EXTRAIT À LIRE:
↓
Il est chronologiquement impossible que les fondateurs du baptisme réformé ayant vécus au milieu du XVIIe siècle aient épousés une théologie conçue par ces auteurs pseudo-presbytériens des XXe & XXIe siècles. Cependant, puisque la théologie radicale des deux royaumes est essentiellement une variante sophistiquée du piétisme, nous pourrions dire que certains individus réformés baptistes piétistes (pardonnez-moi cette oxymore) de 2ème ou de 3ème génération adhéraient à la théologie radicale des deux royaumes. En connexité avec cela, on m’a référé à une liste d’articles de Samuel Renihan de Particular Voices qui militeraient supposément contre ma thèse solide et étayée voulant que la génération fondatrice était unanimement théonomiste. J’entends adresser ces articles un par un et ainsi vérifier si ma thèse passe le l’examen ou bien si elle doit être amendée. Procédons.

→ Nehemiah Coxe on the Dual Kingship of Christ and the Covenant of Redemption

Dans l’extrait cité de Vindiciae Veritatis (1677), Nehemiah Coxe (†1688) dit que Jésus-Christ est Seigneur sur toutes choses pour deux raisons : 1. Il est Créateur de toutes choses ; 2. il est Médiateur de l’alliance de rédemption. De tels postulats s’accordent parfaitement avec la théologie réformée des deux royaumes (qui elle-même est indissociable de la théonomie), et n’ont rien à voir avec la lubie du droit naturel non-biblique de David VanDrunen.
↑
DONNÉES FOURNIES:
↓
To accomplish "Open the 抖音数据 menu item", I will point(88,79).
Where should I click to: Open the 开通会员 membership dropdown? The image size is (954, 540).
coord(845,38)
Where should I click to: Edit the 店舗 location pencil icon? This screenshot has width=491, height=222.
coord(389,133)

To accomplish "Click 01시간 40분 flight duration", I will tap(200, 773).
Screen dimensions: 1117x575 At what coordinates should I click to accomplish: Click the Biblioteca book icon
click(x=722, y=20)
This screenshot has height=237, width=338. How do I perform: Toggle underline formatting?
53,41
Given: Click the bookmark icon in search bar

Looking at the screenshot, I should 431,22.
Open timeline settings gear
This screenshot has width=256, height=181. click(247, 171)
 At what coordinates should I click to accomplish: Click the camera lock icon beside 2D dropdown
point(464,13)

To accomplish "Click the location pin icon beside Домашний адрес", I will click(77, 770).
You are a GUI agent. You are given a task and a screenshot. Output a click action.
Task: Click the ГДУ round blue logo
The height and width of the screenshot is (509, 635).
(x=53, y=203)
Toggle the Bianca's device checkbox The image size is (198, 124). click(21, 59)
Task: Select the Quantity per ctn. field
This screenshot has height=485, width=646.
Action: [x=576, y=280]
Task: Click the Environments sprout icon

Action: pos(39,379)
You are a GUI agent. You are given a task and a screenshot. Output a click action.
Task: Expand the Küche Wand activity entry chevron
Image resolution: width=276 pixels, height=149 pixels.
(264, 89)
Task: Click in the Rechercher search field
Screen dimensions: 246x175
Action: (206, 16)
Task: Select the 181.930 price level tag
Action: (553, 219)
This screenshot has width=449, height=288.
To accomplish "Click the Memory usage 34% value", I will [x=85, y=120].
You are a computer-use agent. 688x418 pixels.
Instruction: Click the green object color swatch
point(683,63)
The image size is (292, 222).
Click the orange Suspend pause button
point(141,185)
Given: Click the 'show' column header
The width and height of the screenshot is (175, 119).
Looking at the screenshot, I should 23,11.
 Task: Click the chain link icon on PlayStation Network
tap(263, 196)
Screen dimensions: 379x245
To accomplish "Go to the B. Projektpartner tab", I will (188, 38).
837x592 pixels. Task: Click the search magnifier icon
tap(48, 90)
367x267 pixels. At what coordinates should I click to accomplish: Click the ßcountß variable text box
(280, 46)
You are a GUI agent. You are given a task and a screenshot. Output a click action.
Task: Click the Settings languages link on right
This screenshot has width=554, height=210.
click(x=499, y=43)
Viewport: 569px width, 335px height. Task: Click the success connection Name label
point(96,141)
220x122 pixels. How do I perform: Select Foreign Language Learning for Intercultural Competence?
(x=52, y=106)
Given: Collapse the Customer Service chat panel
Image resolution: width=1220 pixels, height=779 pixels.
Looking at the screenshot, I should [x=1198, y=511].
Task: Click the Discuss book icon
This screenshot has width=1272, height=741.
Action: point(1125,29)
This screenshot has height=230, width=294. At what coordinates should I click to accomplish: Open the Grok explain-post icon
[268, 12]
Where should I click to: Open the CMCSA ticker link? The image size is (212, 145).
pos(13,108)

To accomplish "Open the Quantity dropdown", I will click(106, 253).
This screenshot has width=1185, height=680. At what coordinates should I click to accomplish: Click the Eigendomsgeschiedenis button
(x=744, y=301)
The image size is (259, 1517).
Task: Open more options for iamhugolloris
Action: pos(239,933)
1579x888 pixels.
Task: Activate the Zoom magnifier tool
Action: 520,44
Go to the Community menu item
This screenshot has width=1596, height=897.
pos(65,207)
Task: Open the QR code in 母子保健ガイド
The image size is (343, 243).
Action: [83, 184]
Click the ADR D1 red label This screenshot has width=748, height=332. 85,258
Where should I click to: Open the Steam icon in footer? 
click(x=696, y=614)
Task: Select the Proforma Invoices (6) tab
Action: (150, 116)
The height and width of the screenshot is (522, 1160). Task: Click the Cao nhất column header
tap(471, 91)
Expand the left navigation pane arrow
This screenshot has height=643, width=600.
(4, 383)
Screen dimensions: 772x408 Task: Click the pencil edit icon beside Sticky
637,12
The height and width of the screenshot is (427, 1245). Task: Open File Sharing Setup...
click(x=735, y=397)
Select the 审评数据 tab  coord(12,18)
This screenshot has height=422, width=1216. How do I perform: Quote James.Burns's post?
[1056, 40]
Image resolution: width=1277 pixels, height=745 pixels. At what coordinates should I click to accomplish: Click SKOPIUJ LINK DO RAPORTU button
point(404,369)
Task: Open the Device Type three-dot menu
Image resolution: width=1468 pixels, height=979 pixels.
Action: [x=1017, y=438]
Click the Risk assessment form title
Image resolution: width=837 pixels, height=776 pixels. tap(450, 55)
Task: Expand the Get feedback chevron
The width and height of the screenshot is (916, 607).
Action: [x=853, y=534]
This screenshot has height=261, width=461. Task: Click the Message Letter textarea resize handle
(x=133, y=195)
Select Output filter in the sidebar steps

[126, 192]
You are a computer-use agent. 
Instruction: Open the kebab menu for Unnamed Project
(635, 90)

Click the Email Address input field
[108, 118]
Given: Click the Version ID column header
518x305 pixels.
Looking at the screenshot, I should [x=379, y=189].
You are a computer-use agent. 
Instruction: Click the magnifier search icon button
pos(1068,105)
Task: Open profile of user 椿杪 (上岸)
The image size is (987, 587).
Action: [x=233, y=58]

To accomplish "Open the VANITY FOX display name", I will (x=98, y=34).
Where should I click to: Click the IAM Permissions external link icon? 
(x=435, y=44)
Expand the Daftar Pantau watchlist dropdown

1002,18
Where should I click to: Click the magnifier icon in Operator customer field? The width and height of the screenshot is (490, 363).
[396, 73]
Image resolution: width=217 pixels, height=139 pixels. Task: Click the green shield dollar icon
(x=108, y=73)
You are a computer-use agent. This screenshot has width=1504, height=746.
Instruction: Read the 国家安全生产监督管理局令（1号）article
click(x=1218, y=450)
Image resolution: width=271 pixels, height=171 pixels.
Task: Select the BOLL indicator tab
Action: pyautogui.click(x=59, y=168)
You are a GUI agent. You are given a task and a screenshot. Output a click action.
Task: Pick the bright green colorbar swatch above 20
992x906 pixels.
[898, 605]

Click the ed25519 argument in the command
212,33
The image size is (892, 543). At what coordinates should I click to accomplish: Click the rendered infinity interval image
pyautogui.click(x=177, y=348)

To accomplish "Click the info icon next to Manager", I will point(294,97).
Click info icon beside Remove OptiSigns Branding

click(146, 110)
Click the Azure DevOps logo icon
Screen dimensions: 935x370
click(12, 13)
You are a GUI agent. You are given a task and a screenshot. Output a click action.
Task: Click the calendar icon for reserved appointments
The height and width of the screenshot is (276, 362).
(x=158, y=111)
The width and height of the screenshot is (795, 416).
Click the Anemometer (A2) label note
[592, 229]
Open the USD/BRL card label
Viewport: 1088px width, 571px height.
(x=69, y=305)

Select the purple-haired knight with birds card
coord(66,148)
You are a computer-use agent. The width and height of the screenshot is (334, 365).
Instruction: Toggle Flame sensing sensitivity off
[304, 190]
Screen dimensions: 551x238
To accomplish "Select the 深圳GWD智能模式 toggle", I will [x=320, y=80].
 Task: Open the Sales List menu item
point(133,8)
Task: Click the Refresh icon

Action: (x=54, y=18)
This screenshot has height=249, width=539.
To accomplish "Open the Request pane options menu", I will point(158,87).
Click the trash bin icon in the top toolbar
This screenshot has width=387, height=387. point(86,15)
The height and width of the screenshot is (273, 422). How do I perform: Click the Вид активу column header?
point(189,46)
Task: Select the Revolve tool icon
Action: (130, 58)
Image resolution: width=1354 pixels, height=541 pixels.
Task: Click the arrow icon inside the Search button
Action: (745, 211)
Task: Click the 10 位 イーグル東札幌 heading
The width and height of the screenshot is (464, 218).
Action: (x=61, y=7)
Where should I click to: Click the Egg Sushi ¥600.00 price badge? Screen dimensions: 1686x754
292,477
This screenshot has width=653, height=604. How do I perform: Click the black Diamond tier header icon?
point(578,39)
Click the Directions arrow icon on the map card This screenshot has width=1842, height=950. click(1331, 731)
↑
TRAVAIL DEMANDÉ:
**A.** Réécrivez plus brièvement le paragraphe de l'extrait qui commence par « Il est chronologiquement impossible », en conservant ses faits principaux.
**B.** Poursuivez l'extrait sur les fondateurs du baptisme réformé et la théonomie à partir de sa dernière phrase.
Les entrées n'ont aucun rapport avec l'extrait.

RÉPONSES ATTENDUES:
**A.** Les fondateurs du baptisme réformé, qui vivaient au milieu du XVIIe siècle, ne peuvent pas avoir adopté une théologie élaborée par des auteurs pseudo-presbytériens des XXe et XXIe siècles. Comme la théologie radicale des deux royaumes est une variante sophistiquée du piétisme, certains réformés baptistes piétistes de deuxième ou de troisième génération ont toutefois pu y adhérer. On m'a signalé une liste d'articles de Samuel Renihan, de Particular Voices, censés contredire ma thèse selon laquelle la génération fondatrice était unanimement théonomiste. Je compte examiner ces articles un par un pour vérifier si cette thèse tient ou si elle doit être amendée.

**B.**
→ William Perkins on the Dual Kingship of Christ and the Two Kingdoms

Dans l’extrait cité de Golden Chaine (1592), William Perkins (1558-1602) dit que Jésus-Christ a, en matière civile, des vice-régents temporels, mais qu’en matière alliancielle/ecclésiale, il n’en a pas, donc que la royauté dualiste de Jésus-Christ opère différemment en matière civile qu’en matière alliancielle. Soit. Une telle affirmation n’apporte pas grand chose au débat entre la théonomie et le piétisme, puisqu’elle n’est pas contestée. De surcroît, ici, Samuel Renihan admet lui-même que les magistrats doivent « maintenir la justice et la droiture selon la loi de Dieu » !

Dans l’extrait cité de Faithfull Witness (1607, publication posthume), William Perkins soutient qu’il y a une différence entre la paix spirituelle et la paix politique, et que la paix politique doit être établie et préservée en brandissant le glaive temporel. Cela milite clairement en faveur de la théonomie !

Et de toutes façons, William Perkins était un anglican low-church alors il est impertinent de faire intervenir ce personnage dans un débat portant sur les réformés baptistes, à moins de prouver que sa théologie a influencé les réformés baptistes, ce que Samuel Renihan se garde bien de faire (car il influence il a eu, c’est vraisemblablement influence théonomiste).

→ Liberty of Conscience and the Two Kingdoms

Dans Certain Quaeries Concerning Liberty of Conscience (1649), Henry Danvers (1622-1687), un baptiste arminien (cf. Oxford DNB) déploye un argumentaire piétiste. Il dit notamment qu’« un magistrat incroyant est néanmoins un magistrat ». On se demande pourquoi, dans ce cas, Henry Danvers a combattu contre les « magistrats » papistes sous Henri IV de France et Maurice de Nassau (Stahouder de Hollande & Zélande), a combattu contre le « roi » Charles Ier d’Angleterre dans l’armée du Parlement, a participé à la tentative de coup d’État contre le « roi » Charles II d’Angleterre en 1665 (Rathbone Plot) et a participé à la révolte contre Jacques II d’Angleterre en 1685 (Monmouth Rebellion). Les actions répétées et concrètes de ce personnage arminien démentent sa plume.

Abraham Booth on the Two Kingdoms

Bis repetita placent : distinguer entre l’autorité royale de Jésus-Christ et l’autorité régalienne des magistrats civils ne prouve strictement rien dans le cadre du débat entre la théonomie et le piétisme. Une telle distinction n’est nullement remise en question !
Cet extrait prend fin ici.